=== WRITTEN PROBLEM ===
Gather every line from the items below that contains the word "pixels".

════

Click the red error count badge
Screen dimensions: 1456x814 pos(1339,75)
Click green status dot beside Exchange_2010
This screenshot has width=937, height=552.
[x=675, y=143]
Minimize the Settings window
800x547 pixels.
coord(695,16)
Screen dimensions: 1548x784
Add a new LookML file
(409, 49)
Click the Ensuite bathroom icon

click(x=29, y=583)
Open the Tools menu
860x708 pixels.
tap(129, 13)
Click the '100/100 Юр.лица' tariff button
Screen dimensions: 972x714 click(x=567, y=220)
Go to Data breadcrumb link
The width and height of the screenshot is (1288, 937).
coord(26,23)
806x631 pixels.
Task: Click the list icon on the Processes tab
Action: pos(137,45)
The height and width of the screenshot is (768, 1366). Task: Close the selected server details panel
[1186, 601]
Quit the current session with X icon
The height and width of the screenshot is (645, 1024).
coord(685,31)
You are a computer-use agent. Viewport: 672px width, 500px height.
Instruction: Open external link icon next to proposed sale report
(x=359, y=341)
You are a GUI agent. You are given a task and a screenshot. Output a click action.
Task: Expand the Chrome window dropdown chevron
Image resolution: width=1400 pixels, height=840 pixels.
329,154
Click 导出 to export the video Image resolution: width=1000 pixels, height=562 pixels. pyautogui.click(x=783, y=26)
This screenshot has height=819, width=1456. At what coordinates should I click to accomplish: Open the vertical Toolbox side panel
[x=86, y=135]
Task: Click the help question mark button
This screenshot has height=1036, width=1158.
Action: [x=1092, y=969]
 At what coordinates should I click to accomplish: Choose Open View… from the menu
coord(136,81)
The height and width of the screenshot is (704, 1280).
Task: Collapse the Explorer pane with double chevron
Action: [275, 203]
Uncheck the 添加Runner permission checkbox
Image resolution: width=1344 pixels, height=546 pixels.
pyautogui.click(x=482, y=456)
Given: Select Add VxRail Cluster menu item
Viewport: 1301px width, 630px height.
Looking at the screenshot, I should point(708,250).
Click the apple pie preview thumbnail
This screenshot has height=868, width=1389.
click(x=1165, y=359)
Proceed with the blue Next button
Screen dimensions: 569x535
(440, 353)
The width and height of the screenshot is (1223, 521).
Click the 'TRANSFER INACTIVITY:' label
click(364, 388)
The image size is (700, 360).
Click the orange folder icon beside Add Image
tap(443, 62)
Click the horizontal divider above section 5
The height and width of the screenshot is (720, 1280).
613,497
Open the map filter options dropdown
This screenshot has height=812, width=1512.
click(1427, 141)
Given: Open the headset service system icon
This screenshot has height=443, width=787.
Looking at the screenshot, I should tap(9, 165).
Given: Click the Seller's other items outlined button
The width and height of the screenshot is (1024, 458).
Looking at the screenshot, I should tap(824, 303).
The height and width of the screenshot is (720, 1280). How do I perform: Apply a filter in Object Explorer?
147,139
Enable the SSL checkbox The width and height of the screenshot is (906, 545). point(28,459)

════

=== CORRECT OUTPUT ===
800x547 pixels.
860x708 pixels.
806x631 pixels.
Image resolution: width=1400 pixels, height=840 pixels.
Click 导出 to export the video Image resolution: width=1000 pixels, height=562 pixels. pyautogui.click(x=783, y=26)
Image resolution: width=1344 pixels, height=546 pixels.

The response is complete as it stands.